WHAT IS EXPECTED
What you return should match the entries below exactly, only without the images.

DATASET EXCERPTS

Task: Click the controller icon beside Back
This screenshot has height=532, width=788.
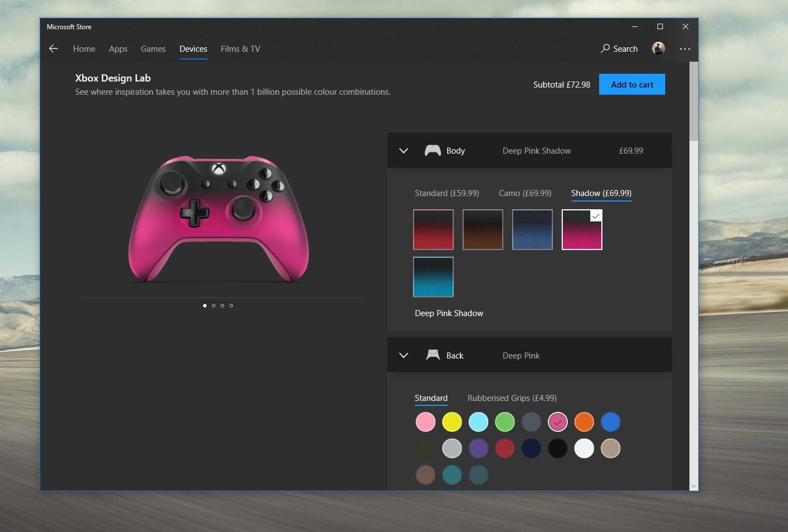Action: [433, 355]
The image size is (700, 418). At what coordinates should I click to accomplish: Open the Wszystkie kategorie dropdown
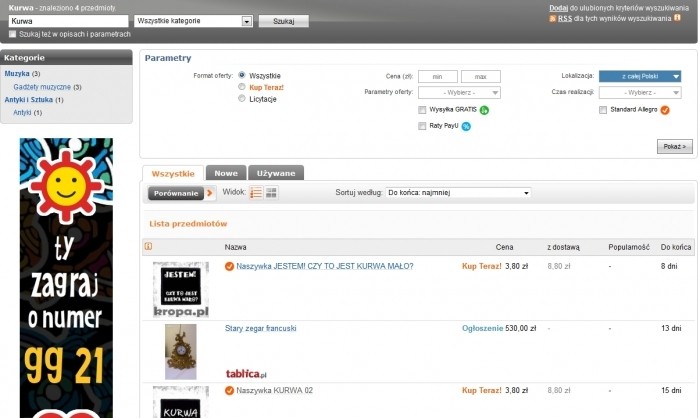193,20
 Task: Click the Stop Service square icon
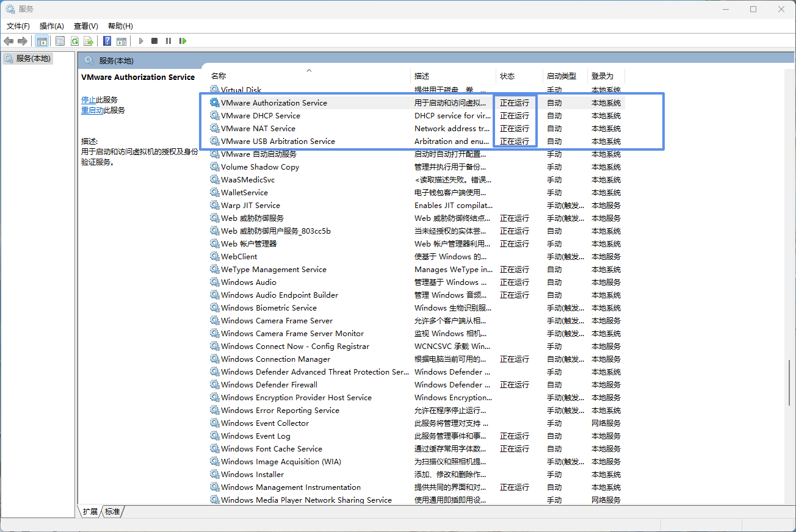pyautogui.click(x=154, y=41)
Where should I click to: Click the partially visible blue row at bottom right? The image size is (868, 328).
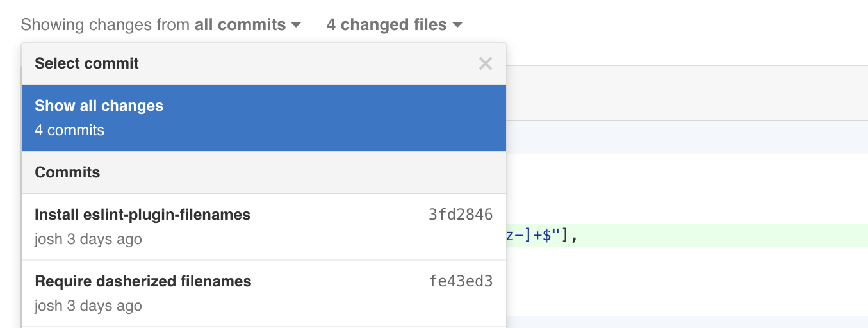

WRITTEN REPLY
Task: Click the controller icon beside Back
This screenshot has height=532, width=788.
Action: [433, 355]
The image size is (700, 418). At what coordinates should I click to accomplish: Open the Wszystkie kategorie dropdown
193,20
 Task: Click the Stop Service square icon
pyautogui.click(x=154, y=41)
Where should I click to: Click the partially visible blue row at bottom right? The image size is (868, 328).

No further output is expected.